BEGIN Information

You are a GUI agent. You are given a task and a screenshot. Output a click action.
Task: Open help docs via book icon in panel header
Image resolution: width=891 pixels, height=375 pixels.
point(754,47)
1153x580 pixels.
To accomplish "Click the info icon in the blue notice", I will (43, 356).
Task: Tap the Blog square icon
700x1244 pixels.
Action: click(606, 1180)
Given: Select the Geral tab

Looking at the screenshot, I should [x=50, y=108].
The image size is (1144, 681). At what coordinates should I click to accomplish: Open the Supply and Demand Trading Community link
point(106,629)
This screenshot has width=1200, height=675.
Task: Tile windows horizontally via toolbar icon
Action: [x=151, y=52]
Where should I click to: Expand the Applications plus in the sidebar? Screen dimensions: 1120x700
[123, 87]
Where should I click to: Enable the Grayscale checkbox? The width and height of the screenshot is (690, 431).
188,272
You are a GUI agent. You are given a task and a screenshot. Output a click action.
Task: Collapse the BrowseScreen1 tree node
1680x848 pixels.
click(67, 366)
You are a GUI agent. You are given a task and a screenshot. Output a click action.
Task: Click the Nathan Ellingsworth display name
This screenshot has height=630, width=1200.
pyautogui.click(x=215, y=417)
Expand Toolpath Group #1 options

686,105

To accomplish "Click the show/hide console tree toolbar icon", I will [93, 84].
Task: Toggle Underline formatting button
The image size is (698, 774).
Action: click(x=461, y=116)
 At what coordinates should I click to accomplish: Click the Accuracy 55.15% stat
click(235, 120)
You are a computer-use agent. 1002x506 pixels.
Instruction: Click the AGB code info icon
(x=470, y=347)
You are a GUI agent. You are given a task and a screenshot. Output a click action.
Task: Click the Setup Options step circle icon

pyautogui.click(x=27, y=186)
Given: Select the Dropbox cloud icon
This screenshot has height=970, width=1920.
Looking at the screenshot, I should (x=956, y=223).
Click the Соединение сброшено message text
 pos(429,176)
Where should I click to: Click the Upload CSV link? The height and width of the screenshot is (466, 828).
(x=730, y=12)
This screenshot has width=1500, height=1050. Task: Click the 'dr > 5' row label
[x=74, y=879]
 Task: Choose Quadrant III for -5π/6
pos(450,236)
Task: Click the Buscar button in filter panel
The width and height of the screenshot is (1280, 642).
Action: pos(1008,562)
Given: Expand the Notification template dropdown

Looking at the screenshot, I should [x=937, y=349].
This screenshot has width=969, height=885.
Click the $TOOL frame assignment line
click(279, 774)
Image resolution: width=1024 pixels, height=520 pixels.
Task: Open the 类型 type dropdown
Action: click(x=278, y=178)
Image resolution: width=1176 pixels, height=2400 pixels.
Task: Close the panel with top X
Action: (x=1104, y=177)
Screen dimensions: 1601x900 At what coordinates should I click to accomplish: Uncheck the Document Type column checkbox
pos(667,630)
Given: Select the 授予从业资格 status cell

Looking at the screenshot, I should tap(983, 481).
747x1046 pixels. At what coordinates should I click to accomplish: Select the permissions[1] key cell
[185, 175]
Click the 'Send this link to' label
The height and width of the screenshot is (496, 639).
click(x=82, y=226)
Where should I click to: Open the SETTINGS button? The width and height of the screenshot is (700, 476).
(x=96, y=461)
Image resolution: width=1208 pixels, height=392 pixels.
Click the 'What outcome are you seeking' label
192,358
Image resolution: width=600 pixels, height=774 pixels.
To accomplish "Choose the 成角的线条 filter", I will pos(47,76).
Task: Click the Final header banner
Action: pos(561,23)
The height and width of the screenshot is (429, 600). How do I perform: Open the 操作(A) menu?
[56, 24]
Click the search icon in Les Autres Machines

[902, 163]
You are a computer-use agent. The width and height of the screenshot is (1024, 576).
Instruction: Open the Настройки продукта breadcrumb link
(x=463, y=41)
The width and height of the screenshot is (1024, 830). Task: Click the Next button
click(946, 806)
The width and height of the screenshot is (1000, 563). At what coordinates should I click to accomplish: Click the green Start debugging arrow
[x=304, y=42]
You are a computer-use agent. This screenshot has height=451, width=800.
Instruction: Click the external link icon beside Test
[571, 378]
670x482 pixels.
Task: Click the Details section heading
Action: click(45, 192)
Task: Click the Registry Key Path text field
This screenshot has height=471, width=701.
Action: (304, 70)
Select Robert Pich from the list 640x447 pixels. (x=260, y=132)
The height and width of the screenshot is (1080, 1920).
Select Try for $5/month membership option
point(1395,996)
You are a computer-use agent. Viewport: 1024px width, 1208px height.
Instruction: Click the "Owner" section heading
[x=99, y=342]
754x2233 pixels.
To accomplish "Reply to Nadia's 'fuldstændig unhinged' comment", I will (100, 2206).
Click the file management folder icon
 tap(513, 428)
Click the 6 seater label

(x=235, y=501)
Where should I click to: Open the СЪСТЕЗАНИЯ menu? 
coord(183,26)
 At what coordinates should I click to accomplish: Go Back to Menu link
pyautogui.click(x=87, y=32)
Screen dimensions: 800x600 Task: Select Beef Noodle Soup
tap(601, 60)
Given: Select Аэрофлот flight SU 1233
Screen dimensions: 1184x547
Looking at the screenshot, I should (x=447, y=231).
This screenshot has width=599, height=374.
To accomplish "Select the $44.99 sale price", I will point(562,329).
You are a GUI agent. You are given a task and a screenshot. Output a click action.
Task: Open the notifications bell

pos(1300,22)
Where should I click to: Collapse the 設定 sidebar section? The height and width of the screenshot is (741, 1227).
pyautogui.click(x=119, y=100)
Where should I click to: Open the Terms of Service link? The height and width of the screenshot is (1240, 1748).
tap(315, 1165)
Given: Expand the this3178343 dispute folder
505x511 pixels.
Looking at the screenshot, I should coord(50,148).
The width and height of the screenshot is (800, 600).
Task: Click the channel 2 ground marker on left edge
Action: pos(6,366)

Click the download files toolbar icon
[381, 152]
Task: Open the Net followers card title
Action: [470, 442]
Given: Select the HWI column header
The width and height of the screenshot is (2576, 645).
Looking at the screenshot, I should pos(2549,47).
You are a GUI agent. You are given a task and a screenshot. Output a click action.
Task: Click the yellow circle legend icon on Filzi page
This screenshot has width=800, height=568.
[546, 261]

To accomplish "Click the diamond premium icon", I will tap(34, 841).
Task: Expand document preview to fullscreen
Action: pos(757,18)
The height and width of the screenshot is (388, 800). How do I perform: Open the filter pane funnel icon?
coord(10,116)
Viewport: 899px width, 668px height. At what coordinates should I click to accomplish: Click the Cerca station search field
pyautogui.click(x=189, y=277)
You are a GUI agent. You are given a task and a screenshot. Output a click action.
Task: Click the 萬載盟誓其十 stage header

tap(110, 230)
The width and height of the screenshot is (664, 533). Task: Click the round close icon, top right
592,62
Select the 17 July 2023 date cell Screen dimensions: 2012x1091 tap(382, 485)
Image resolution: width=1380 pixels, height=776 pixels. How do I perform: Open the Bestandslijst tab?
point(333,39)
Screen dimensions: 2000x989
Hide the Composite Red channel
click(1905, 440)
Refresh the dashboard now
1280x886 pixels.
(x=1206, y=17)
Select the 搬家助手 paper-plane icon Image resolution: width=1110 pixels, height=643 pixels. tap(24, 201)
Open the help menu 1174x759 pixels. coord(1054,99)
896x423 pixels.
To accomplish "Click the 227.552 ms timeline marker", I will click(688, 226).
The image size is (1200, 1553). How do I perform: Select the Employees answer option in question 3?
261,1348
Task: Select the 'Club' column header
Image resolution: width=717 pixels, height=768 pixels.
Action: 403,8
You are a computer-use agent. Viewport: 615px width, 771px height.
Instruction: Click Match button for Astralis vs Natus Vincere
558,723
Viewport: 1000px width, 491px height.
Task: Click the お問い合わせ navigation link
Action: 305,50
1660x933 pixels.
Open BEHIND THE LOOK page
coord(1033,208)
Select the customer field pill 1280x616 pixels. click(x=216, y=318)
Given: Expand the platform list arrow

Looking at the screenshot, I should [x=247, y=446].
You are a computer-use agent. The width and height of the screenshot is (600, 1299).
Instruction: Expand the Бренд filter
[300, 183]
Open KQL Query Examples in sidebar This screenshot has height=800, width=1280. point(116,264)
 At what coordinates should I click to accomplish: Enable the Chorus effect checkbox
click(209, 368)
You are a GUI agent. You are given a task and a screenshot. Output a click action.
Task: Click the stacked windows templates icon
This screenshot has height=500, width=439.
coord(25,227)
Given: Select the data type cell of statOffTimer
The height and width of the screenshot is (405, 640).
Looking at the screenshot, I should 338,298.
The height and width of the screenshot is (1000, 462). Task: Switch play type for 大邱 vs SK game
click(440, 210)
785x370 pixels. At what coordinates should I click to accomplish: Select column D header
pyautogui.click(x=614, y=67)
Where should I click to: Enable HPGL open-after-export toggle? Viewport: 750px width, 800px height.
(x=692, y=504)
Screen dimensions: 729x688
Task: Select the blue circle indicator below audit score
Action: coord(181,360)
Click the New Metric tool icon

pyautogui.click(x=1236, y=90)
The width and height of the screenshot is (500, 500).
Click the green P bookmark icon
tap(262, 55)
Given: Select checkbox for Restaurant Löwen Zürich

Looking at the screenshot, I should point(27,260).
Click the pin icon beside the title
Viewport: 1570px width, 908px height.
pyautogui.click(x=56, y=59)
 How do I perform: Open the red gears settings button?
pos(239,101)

END Information

- [Task objective]
Search the entries for the word "help" and pick out every line that holds it.

- [Output]
Task: Open help docs via book icon in panel header
Open the help menu 1174x759 pixels. coord(1054,99)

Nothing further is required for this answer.